Aims: Glucagon-like peptide-1 receptor agonists (GLP-1RA) reduce cardiovascular risk in patients with type 2 diabetes (T2D) and established atherosclerotic cardiovascular disease and are recommended in guidelines. We evaluated the real-world effectiveness of GLP-1RA therapy on cardiovascular outcomes in patients with T2D after myocardial infarction (MI) or ischemic stroke and examined trends and disparities.

Methods: Using nationwide Czech registry data (2015-2024), we identified patients with incident nonfatal MI or ischemic stroke and confirmed T2D. GLP-1RA users-initiating therapy within 12 months post-event-were propensity score-matched to non-users. The primary outcome was major adverse cardiovascular events (MACE: nonfatal MI, nonfatal stroke, cardiovascular death); secondary outcomes included individual components and all-cause mortality.

Results: GLP-1RA therapy was initiated in only ∼2% of MI and stroke survivors with T2D. Among 126,845 MI survivors, 28,206 had T2D; the matched cohort comprised 2,271 patients (401 GLP-1RA; median follow-up 35 months). GLP-1RA use was associated with lower risk of MACE (HR:0.7; 95%CI:0.52-0.93), all-cause (HR:0.61;95%CI:0.47-0.80) and cardiovascular death (HR:0.54, 95%CI:0.36-0.80). Among 177,115 stroke survivors, 73,750 had T2D; the matched cohort comprised 2,235 patients (385 GLP-1RA; median follow-up 27 months). GLP-1RA use was associated with lower risk of MACE (HR:0.71; 95%CI:0.54-0.94), all-cause (HR:0.59;95%CI:0.46-0.76) and cardiovascular death (HR:0.55; 95%CI:0.37-0.81).

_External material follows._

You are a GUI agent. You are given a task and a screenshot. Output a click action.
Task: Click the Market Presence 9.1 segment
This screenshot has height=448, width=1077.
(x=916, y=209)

Conclusions: GLP-1RA therapy after MI or stroke in T2D was associated with substantially lower risks of MACE, cardiovascular and all-cause death in real-world practice. Utilization remained low, particularly among women and older adults, underscoring the need for broader and more equitable implementation in secondary prevention.